Our results are consistent with and compliment those of Hashimoto and co-workers (5), who showed decreased PMN chemotaxis to PA infections in rats depleted of AM. BAL obtained from these AM-depleted rats showed decreased levels of tumor necrosis factor- and the chemokines macrophage inflammatory protein 2 and CINC/gro (cytokine-induced PMN chemoattractant) in response to PA challenge (5). Thus AM, through the production of cytokines and chemotactic factors, appear to play a significant role in the recruitment of inflammatory cells to the site of PA infection. The findings in this study are also consistent with data obtained from patients with established airway disease. Sputum from these patients was shown to contain IL-8 and LTB₄, with the levels of these mediators varying depending on the clinical state of the patient and the pulmonary inflammation. As in the present study, PMN chemotaxis to these sputum samples could be inhibited by a monoclonal antibody to IL-8 and the LTB₄ antagonist LY-293111. The source of these mediators, however, was not identified (12). Our findings indicate that AM may provide one such source.

One interesting result of this study was the finding that incubation of PMN with Pyo or the combination of Pyo and 1-HP, but not 1-HP alone, reduced PMN chemotaxis to ZAS. Taken in the context of the present study, and in conjunction with the identification of high levels of Pyo in the sputum from patients with cystic fibrosis and bronchiectasis (23), this observation suggests that, although the initial recruitment of PMN to the airway is normal, subsequent PMN function may be compromised. Such a mechanism could contribute to a state of persistent infection.

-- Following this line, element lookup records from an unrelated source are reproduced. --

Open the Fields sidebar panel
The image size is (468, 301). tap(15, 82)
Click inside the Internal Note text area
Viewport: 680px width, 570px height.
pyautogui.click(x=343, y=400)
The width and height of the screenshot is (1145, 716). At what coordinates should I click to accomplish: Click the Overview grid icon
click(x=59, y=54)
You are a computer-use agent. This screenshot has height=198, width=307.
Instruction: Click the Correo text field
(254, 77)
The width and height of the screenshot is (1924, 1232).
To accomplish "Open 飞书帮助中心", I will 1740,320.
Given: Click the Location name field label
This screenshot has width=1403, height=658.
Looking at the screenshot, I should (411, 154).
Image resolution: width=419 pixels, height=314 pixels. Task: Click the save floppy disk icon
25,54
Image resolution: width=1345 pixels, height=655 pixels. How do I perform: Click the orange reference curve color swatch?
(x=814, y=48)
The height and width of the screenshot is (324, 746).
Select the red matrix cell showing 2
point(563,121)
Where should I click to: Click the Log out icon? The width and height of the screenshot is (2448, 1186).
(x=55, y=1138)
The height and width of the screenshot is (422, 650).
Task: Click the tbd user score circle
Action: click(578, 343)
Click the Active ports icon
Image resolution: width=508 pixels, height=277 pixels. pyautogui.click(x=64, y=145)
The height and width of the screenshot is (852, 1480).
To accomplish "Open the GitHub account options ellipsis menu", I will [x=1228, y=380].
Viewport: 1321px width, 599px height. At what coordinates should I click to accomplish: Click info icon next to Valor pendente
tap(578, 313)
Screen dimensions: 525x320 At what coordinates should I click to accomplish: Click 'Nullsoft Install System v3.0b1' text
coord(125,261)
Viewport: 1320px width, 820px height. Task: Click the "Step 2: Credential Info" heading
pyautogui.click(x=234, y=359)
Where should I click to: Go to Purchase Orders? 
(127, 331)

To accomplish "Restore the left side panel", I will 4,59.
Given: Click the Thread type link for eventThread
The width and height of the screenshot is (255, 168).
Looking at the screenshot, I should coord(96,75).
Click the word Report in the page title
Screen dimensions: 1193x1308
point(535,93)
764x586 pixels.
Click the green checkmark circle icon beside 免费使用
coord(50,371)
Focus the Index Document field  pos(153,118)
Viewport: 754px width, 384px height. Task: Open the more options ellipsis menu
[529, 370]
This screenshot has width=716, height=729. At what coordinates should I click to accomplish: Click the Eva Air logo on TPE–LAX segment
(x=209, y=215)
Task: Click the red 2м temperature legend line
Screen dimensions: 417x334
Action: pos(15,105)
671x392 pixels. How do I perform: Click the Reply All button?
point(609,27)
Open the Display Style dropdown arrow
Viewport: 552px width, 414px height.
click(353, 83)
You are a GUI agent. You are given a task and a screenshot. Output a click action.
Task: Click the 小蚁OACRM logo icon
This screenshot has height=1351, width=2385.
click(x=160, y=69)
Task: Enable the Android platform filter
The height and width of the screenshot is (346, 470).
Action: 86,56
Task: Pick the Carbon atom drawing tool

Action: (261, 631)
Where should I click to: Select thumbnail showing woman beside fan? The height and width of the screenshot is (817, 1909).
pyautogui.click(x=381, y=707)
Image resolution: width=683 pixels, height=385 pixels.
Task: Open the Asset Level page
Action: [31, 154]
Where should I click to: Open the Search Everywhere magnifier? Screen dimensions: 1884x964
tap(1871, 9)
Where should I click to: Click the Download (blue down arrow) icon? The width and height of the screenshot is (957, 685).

We conclude that local challenge with the combination of extracellular products of PA, Pyo and 1-HP, can initiate an inflammatory response in the airways of sheep in vivo. This effect appears to result from an increase in the production of LTB₄ and IL-8 by AM. The ability of these pigments to increase cell recruitment and alter lung permeability may contribute to an enhanced PA infection in the airway.